▸ WHAT YOU NEED TO DO
Check each line of the material that follows, and copy those holding the string "computer".

▸ THE DATA
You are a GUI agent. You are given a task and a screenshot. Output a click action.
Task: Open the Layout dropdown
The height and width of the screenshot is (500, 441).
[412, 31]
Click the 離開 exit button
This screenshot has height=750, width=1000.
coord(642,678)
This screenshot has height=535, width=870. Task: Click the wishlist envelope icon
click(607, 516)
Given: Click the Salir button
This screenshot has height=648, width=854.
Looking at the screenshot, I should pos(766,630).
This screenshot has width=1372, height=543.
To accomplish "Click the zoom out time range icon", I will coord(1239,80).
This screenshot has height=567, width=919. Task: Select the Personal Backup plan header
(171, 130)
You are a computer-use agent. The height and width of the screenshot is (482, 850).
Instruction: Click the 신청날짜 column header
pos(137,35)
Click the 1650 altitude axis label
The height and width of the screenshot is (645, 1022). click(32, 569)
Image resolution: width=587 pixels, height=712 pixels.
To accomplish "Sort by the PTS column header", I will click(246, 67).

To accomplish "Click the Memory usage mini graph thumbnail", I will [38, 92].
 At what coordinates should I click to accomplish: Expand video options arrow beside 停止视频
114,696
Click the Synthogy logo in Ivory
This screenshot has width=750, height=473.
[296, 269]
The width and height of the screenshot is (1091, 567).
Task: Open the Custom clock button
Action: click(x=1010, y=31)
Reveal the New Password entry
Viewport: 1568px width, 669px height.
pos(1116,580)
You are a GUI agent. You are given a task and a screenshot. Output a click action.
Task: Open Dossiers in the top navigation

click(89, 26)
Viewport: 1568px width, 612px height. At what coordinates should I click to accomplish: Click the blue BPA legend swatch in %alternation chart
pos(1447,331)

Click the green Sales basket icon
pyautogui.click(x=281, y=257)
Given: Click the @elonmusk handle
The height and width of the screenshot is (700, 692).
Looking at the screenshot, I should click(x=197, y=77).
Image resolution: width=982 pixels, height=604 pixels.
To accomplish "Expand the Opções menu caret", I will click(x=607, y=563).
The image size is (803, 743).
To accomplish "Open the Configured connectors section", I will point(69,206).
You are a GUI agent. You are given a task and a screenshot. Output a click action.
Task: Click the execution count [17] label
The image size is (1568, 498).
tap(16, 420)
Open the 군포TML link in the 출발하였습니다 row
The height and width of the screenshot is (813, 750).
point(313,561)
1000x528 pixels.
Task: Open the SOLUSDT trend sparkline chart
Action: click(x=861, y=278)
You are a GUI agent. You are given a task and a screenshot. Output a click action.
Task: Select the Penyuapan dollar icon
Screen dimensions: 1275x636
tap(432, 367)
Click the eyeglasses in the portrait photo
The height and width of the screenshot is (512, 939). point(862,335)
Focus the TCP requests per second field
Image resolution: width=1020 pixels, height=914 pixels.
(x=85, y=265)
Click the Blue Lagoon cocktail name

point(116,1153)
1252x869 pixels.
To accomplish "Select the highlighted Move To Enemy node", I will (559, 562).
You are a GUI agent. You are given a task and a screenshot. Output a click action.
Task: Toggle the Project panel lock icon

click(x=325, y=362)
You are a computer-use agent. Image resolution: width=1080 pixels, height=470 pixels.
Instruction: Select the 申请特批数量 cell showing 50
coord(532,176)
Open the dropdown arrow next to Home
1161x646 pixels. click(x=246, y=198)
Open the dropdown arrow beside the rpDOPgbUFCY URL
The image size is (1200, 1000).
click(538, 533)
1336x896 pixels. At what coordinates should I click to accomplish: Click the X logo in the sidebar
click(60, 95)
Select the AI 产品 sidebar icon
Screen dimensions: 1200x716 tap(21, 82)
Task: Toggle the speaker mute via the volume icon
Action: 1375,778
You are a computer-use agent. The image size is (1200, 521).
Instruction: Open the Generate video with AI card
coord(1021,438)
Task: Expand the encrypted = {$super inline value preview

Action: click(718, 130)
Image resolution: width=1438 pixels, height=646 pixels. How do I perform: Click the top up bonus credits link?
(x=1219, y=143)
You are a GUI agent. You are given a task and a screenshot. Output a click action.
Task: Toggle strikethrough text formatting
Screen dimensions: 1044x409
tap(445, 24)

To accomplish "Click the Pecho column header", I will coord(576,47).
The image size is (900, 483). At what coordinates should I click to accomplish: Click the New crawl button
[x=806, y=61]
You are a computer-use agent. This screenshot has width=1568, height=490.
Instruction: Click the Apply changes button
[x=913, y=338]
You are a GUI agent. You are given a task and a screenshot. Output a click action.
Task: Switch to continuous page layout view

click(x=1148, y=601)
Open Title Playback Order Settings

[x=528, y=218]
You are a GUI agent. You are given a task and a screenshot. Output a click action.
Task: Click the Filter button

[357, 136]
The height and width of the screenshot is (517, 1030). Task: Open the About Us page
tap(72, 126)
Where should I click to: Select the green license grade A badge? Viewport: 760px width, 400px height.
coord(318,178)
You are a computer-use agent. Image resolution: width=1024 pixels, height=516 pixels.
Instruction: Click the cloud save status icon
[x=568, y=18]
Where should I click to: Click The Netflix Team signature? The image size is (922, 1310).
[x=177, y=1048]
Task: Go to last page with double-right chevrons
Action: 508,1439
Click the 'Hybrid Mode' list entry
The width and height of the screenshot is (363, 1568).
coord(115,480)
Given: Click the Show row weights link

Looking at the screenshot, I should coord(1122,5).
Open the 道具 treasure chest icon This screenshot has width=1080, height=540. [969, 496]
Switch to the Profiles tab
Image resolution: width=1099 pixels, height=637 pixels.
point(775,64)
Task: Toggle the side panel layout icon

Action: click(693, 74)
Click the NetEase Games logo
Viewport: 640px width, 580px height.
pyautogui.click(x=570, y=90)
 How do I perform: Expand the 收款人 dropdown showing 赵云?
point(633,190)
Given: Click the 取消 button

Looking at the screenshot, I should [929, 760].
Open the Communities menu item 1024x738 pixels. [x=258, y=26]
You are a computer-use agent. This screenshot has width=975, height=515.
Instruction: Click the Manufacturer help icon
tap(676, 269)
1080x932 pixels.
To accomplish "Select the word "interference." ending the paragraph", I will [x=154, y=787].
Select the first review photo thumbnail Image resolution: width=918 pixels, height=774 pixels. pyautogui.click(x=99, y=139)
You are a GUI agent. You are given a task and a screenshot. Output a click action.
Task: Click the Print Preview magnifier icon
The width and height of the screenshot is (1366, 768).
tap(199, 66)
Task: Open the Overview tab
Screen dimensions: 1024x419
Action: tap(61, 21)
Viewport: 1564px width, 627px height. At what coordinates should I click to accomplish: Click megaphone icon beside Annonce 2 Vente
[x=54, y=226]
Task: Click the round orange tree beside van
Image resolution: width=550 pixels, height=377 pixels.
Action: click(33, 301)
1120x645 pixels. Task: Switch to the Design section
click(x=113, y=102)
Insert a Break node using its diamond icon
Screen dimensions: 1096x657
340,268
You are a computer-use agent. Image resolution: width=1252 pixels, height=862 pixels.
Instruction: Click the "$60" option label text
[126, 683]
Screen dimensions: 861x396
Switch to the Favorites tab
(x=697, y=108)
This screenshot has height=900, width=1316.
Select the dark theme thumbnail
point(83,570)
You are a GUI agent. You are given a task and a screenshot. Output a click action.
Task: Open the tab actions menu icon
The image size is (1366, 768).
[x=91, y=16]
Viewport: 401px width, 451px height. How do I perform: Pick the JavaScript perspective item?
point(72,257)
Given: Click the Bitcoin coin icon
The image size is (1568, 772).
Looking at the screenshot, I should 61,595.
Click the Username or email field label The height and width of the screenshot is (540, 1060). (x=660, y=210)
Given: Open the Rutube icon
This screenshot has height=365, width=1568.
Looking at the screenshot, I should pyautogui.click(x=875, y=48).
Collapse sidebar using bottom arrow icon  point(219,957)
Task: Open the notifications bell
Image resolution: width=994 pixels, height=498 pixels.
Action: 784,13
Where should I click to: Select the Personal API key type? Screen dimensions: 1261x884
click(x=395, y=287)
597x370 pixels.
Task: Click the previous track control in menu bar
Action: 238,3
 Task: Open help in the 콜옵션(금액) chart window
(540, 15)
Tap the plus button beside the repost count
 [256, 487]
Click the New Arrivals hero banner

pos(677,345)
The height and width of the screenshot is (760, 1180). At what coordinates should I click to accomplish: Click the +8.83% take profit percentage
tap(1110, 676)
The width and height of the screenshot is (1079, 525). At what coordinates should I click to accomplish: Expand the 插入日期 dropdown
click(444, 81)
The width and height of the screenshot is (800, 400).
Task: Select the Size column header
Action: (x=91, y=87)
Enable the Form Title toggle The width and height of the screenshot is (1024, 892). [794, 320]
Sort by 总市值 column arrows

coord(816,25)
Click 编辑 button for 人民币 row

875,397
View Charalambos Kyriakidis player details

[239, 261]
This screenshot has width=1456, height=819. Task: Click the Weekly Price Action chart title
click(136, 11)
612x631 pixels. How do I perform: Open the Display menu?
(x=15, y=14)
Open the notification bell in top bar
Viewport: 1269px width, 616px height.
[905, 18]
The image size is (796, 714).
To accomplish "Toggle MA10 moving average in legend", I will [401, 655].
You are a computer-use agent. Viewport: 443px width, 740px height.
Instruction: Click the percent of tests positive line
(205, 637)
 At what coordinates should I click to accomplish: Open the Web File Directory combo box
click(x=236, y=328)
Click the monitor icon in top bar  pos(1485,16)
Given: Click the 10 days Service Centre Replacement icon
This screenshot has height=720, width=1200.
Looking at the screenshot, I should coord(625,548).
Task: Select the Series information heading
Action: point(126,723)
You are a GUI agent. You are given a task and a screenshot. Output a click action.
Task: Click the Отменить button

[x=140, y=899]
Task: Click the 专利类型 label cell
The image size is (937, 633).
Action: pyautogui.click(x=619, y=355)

▸ EXERCISE ANSWER
You are a computer-use agent. The height and width of the screenshot is (482, 850).
You are a computer-use agent. Image resolution: width=1080 pixels, height=470 pixels.
You are a computer-use agent. The image size is (1200, 521).
You are a computer-use agent. This screenshot has width=1568, height=490.
You are a computer-use agent. Image resolution: width=1024 pixels, height=516 pixels.
You are a computer-use agent. This screenshot has width=975, height=515.
You are a computer-use agent. Image resolution: width=1252 pixels, height=862 pixels.
You are a computer-use agent. Viewport: 443px width, 740px height.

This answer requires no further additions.